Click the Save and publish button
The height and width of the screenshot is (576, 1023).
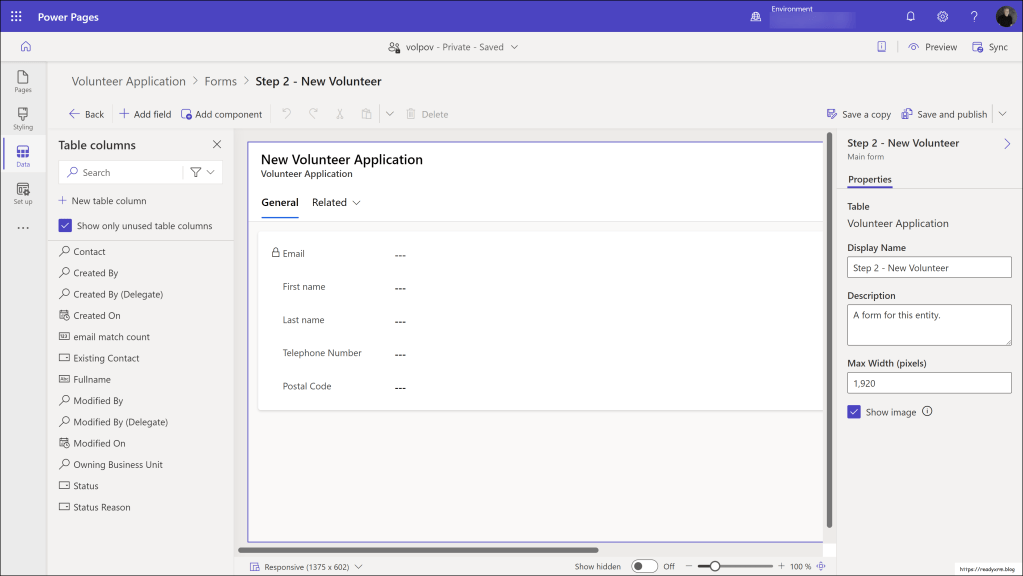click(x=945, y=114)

------------------------------------------------

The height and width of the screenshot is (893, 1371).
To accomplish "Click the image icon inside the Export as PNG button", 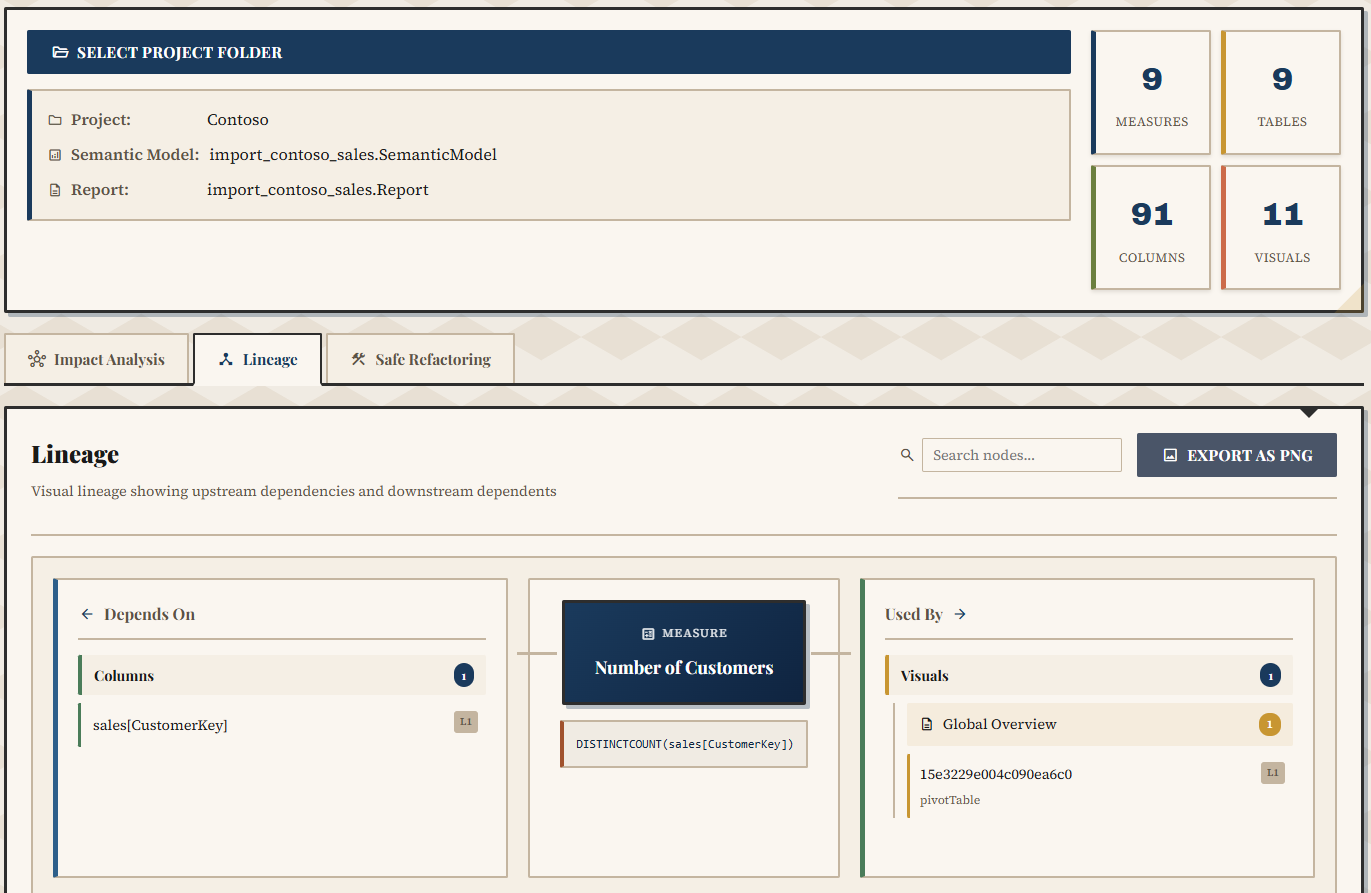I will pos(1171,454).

------------------------------------------------

Turn the records from the line containing "Click the Save and publish button" through the line containing "click(x=945, y=114)", both included, into a JSON list of strings with one string per line, skipping blank lines and leaving out the pictures.

■ OUTPUT FOR THIS EXERCISE:
[
  "Click the Save and publish button",
  "The height and width of the screenshot is (576, 1023).",
  "click(x=945, y=114)"
]